Gunji Masakatsu: A Drama Scholar Like No Other

On April 15, 1998, Japan lost its greatest theatre scholar and its last true theatrical Renaissance man when Gunji Masakatsu passed away at age eighty-four in his native Sapporo. He virtually created the modern field of kabuki and classical dance (buyö) studies, and his discovery of the roots of early kabuki in folk performance led to an important new era of interdisciplinary, cross-genre research in Japanese performance. He trained at Waseda University and worked there for almost his entire professional career. In 1954 his third book, Kabuki Yöshiki to Denshö (Kabuki Form and Transmission), won the Minister of Education Prize, and from 1954 until 1997 he published at the rate of almost one book per year--and many still stand as definitive works.

In addition to his prodigious scholarly output, Gunji was unique among his colleagues in his work as a playwright and director. No single person combined his expertise in kabuki history and the business of kabuki as it is performed today: when a director was needed for a revival of a long-unperformed play, it was Gunji who often received the summons.

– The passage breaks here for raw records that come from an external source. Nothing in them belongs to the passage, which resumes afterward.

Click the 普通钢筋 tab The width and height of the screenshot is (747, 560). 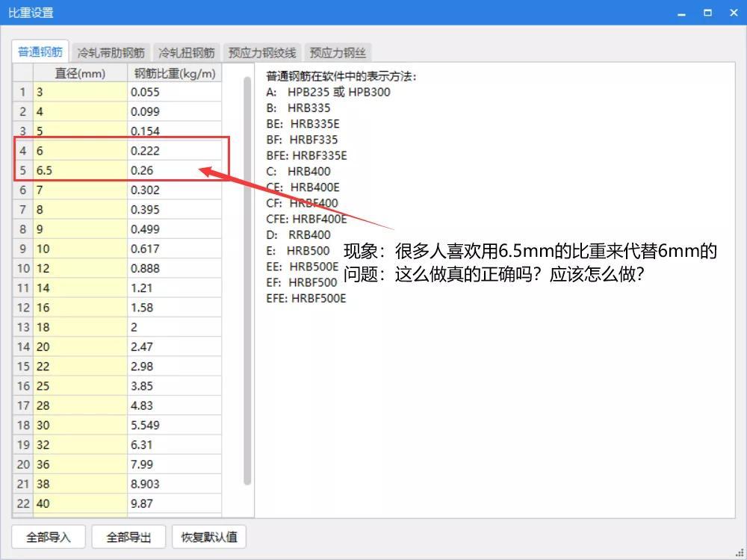click(x=41, y=52)
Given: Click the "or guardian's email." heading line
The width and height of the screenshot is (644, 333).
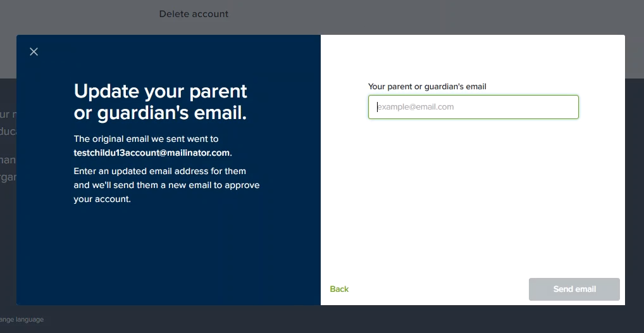Looking at the screenshot, I should pyautogui.click(x=160, y=113).
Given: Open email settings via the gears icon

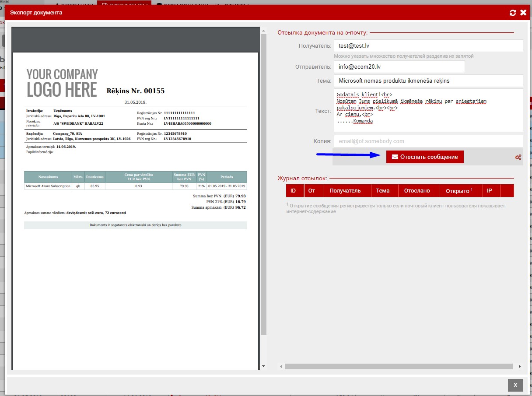Looking at the screenshot, I should tap(518, 157).
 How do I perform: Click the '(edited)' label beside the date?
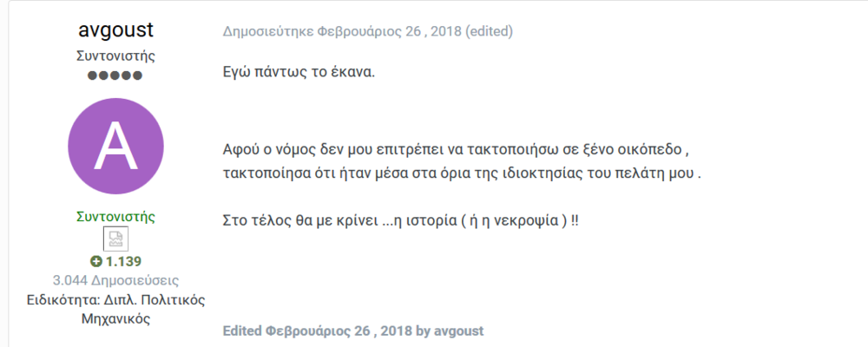tap(489, 32)
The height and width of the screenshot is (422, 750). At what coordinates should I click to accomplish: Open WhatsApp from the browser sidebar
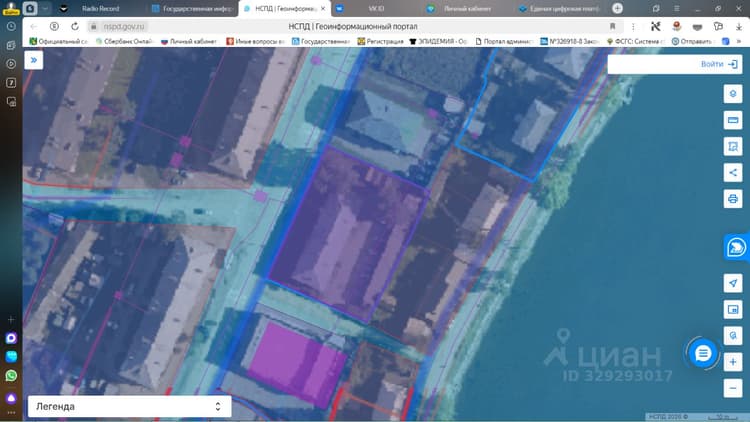click(11, 376)
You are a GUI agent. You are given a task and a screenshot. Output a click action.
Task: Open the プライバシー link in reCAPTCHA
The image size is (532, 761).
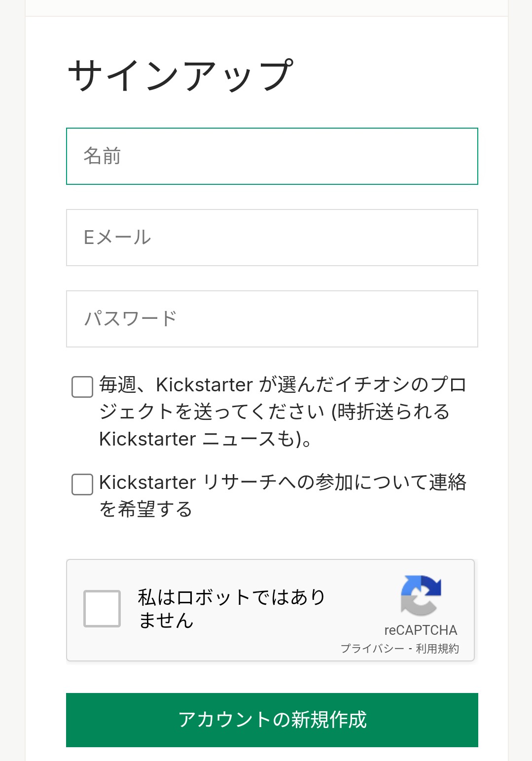[x=372, y=649]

One of his best-known and most successful revivals was The Scarlet Princess of Edo (Sakura Hime Azuma Bunshö), which he directed in New York in 1985 and on many other occasions. He began writing for television, dance shows, and the theatre in the mid-1960s. Gunji's scholarly production and his activities as a kabuki director and leader of scholarly societies did not slow down after his retirement from Waseda University in 1984. In fact, he found time to devote to another great love: avant-garde drama. In the next fourteen years he wrote and directed six avant-garde plays--including Salome, an experimental fusion of the art of the kabuki onnagata, modern dance, and shingeki acting, which was presented in Tokyo and San Francisco. [End Page iii]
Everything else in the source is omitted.